Wang Cheng-Tzu, Huang Brady, Thogiti Nagaraju, Zhu Wan-Xuan, Chang Chih-Hung, Pao Jwo-Luen, Lai Feipei
Department of Orthopaedic Surgery, Far Eastern Memorial Hospital, New Taipei City, Taiwan.
Graduate Institute of Networking and Multimedia, National Taiwan University, Taipei, Taiwan.
J Orthop Res. 2023 Apr;41(4):737-746. doi: 10.1002/jor.25415. Epub 2022 Jul 21.
This study aimed to evaluate the performance of a deep-learning model to evaluate knee osteoarthritis using Kellgren-Lawrence grading in real-life knee radiographs. A deep convolutional neural network model was trained using 8964 knee radiographs from the osteoarthritis initiative (OAI), including 962 testing set images. Another 246 knee radiographs from the Far Eastern Memorial Hospital were used for external validation. The OAI testing set and external validation images were evaluated by experienced specialists, two orthopedic surgeons, and a musculoskeletal radiologist. The accuracy, interobserver agreement, F1 score, precision, recall, specificity, and ability to identify surgical candidates were used to compare the performances of the model and specialists. Attention maps illustrated the interpretability of the model classification. The model had a 78% accuracy and consistent interobserver agreement for the OAI (model-surgeon 1 К = 0.80, model-surgeon 2 К = 0.84, model-radiologist К = 0.86) and external validation (model-surgeon 1 К = 0.81, model-surgeon 2 К = 0.82, model-radiologist К = 0.83) images. A lower interobserver agreement was found in the images misclassified by the model (model-surgeon 1 К = 0.57, model-surgeon 2 К = 0.47, model-radiologist К = 0.65). The model performed better than specialists in identifying surgical candidates (Kellgren-Lawrence Stages 3 and 4) with an F1 score of 0.923. Our model not only had comparable results with specialists with respect to the ability to identify surgical candidates but also performed consistently with open database and real-life radiographs. We believe the controversy of the misclassified knee osteoarthritis images was based on a significantly lower interobserver agreement.

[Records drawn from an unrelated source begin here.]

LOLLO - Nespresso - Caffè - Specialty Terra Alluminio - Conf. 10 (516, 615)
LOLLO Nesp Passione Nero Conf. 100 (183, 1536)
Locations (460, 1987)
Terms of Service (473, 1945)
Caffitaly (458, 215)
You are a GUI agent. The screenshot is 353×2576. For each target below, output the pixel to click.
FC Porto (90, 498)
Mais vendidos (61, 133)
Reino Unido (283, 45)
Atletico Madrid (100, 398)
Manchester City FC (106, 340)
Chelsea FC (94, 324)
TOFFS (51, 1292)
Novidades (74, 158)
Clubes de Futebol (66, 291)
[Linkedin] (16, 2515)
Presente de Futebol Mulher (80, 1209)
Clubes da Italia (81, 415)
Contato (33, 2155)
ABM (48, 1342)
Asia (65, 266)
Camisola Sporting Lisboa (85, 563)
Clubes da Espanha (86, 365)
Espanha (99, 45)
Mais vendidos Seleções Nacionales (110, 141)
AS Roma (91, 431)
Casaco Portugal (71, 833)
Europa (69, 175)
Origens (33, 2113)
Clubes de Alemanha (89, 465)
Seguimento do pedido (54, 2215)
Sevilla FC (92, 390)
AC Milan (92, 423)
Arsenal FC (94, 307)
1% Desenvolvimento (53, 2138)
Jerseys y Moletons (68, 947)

本研究旨在评估一种深度学习模型在实际膝关节X线片中使用凯尔格伦-劳伦斯分级法评估膝关节骨关节炎的性能。使用来自骨关节炎倡议(OAI)的8964张膝关节X线片训练了一个深度卷积神经网络模型,其中包括962张测试集图像。另外从远东纪念医院获取的246张膝关节X线片用于外部验证。OAI测试集和外部验证图像由经验丰富的专家、两名骨科医生和一名肌肉骨骼放射科医生进行评估。使用准确率、观察者间一致性、F1分数、精确率、召回率、特异性以及识别手术候选者的能力来比较模型和专家的性能。注意力图展示了模型分类的可解释性。该模型对于OAI图像(模型与外科医生1的Kappa值=0.80,模型与外科医生2的Kappa值=0.84,模型与放射科医生的Kappa值=0.86)和外部验证图像(模型与外科医生1的Kappa值=0.81,模型与外科医生2的Kappa值=0.82,模型与放射科医生的Kappa值=0.83)的准确率为78%,且观察者间一致性良好。在模型误分类的图像中观察者间一致性较低(模型与外科医生1的Kappa值=0.57,模型与外科医生2的Kappa值=0.47,模型与放射科医生的Kappa值=0.65)。在识别手术候选者(凯尔格伦-劳伦斯3级和4级)方面,该模型的表现优于专家,F1分数为0.923。我们的模型不仅在识别手术候选者的能力方面与专家具有可比的结果,而且在开放数据库和实际X线片上表现一致。我们认为膝关节骨关节炎图像误分类的争议是基于显著更低的观察者间一致性。